▸ **RECORDS TO PROCESS**:
▼
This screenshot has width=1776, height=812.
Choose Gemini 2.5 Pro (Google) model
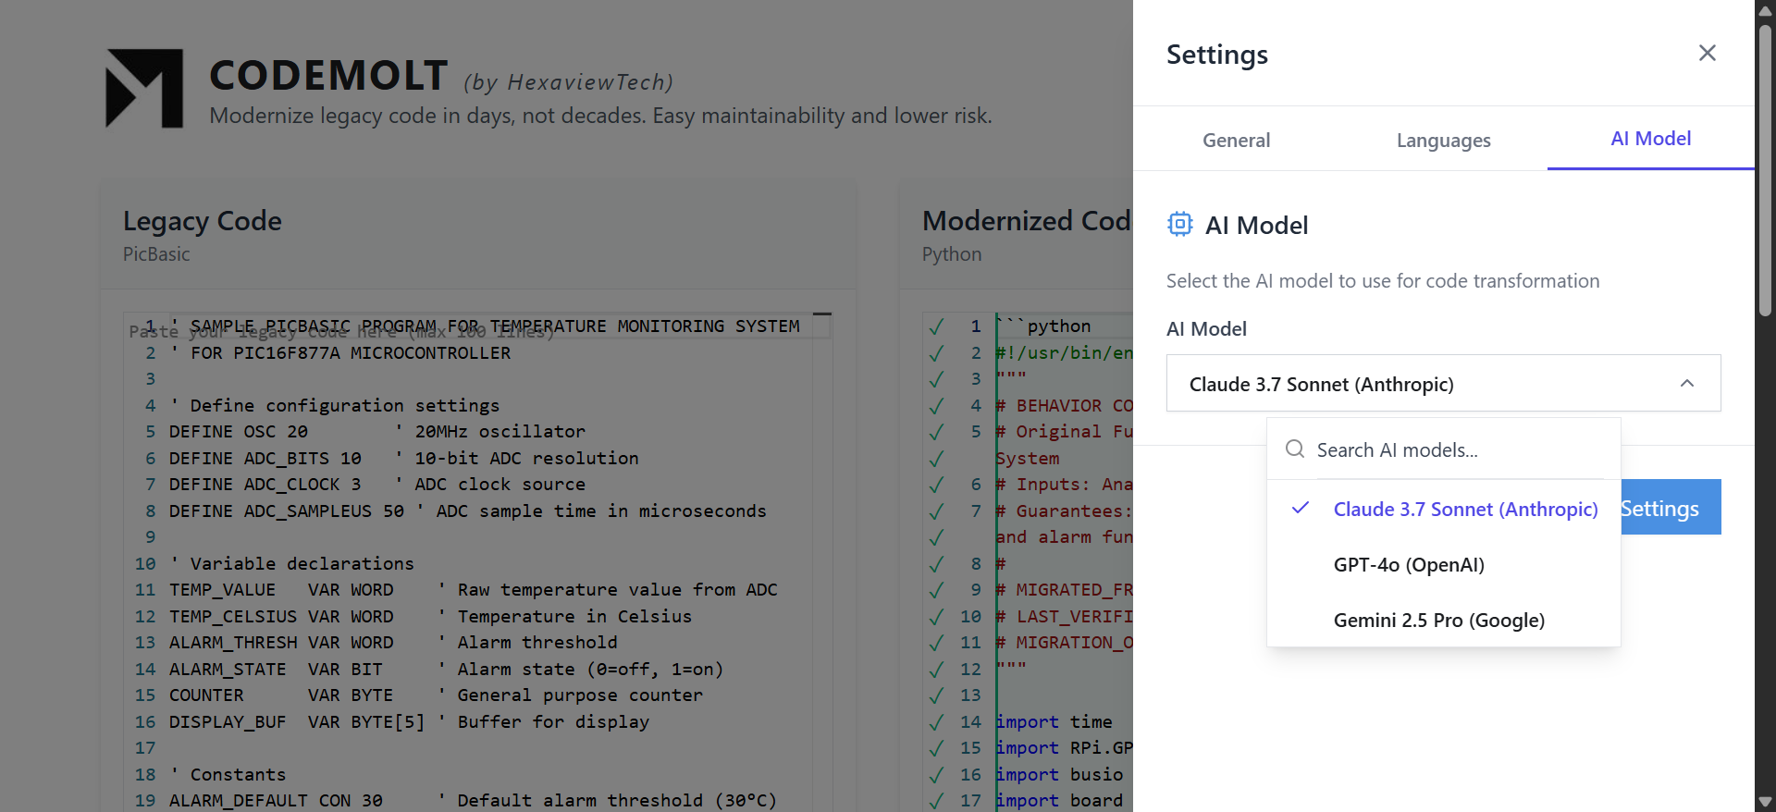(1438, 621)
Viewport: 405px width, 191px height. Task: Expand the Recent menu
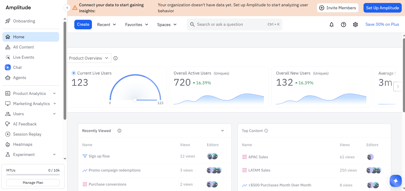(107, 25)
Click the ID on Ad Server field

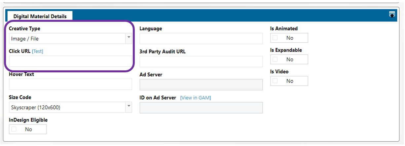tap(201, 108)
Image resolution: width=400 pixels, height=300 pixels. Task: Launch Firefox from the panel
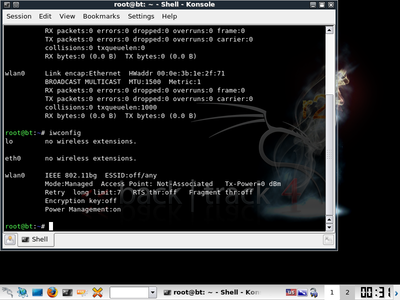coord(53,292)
▲
▸ **AIM OF THE EXERCISE**: Since the copy must contain no pictures, return only the text of the records, exactly as it stands.

▸ **OUTPUT**:
This screenshot has width=1776, height=812.
Choose Gemini 2.5 Pro (Google) model
(1438, 621)
Viewport: 405px width, 191px height. Task: Expand the Recent menu
(107, 25)
Click the ID on Ad Server field

tap(201, 108)
Image resolution: width=400 pixels, height=300 pixels. Task: Launch Firefox from the panel
coord(53,292)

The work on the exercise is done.